*WHAT THIS TASK INVOLVES*: Give exactly the lines from the one that contains "Instruction: Click the Value column header" through the end of the entries below, both included; the pictures stay out.

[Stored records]
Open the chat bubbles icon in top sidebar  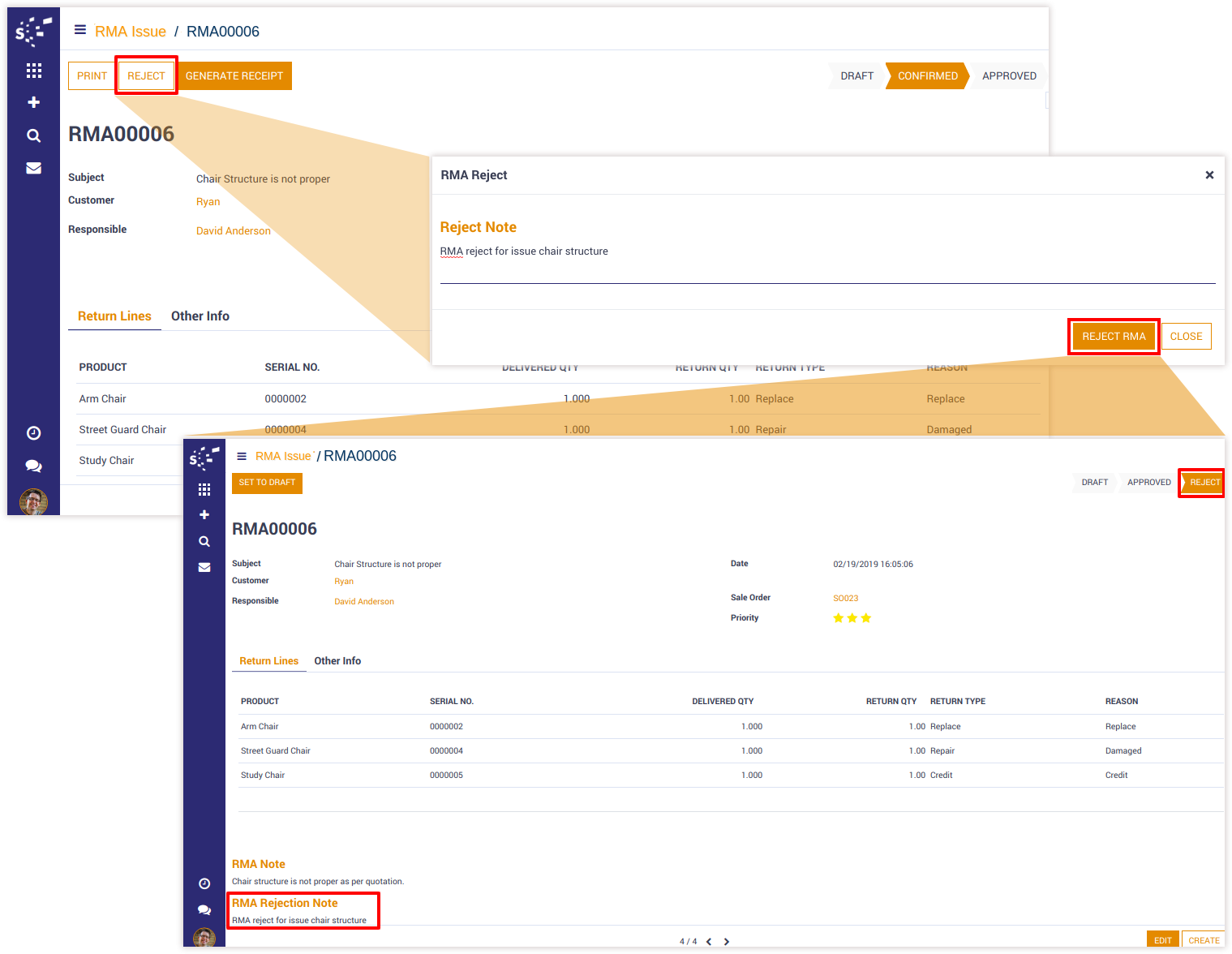pos(33,466)
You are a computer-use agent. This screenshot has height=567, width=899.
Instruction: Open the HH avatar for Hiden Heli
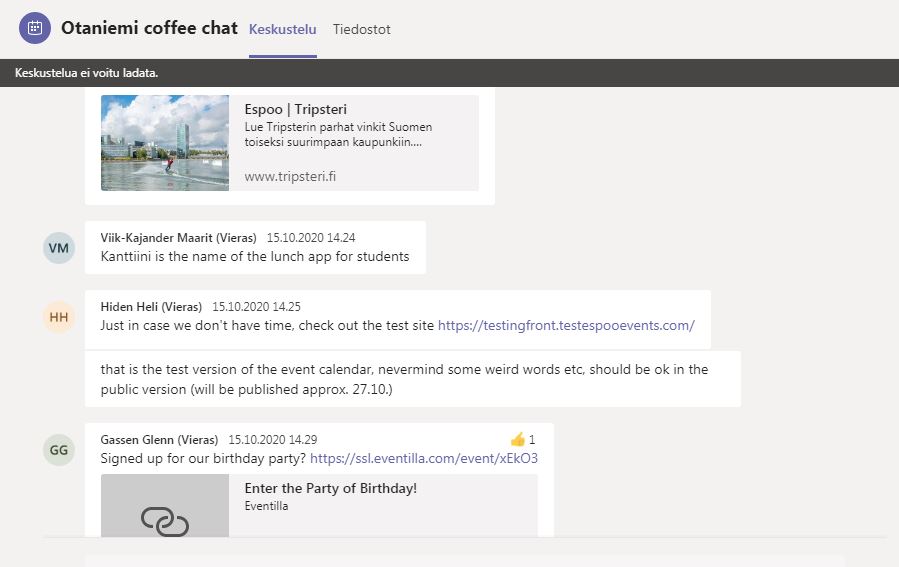(x=59, y=318)
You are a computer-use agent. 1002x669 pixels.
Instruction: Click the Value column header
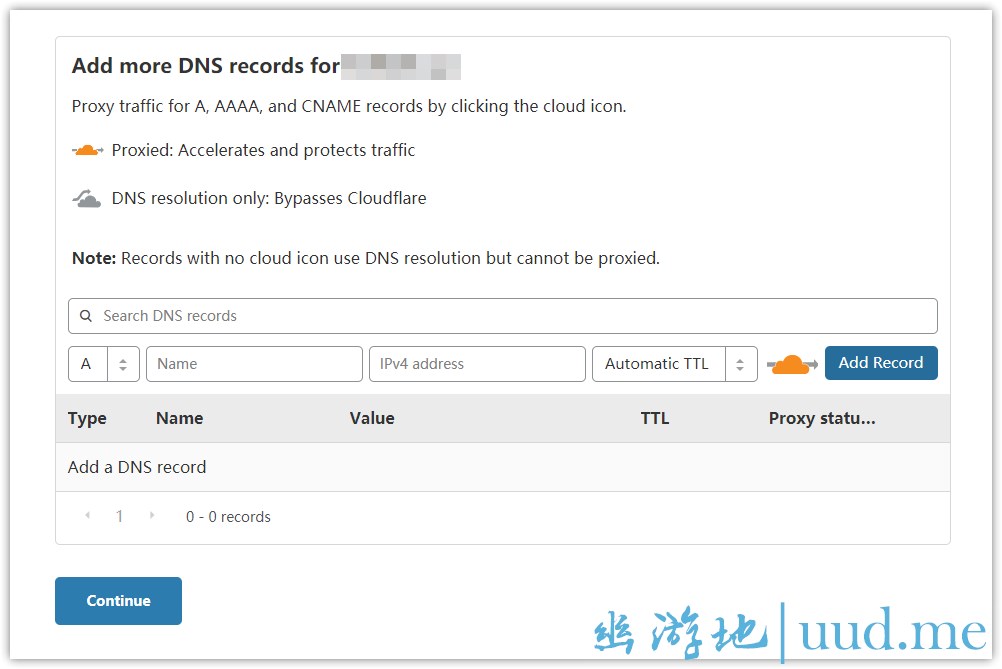(372, 419)
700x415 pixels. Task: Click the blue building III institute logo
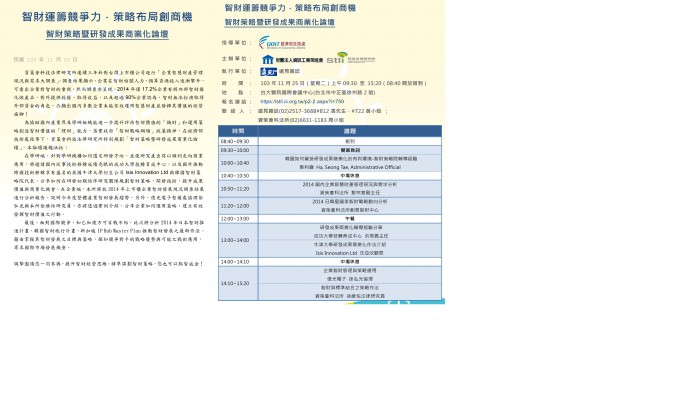click(292, 59)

*RESPONSE FOR THIS EXERCISE*:
Instruction: Click the Value column header
(372, 419)
700x415 pixels. Task: Click the blue building III institute logo
click(292, 59)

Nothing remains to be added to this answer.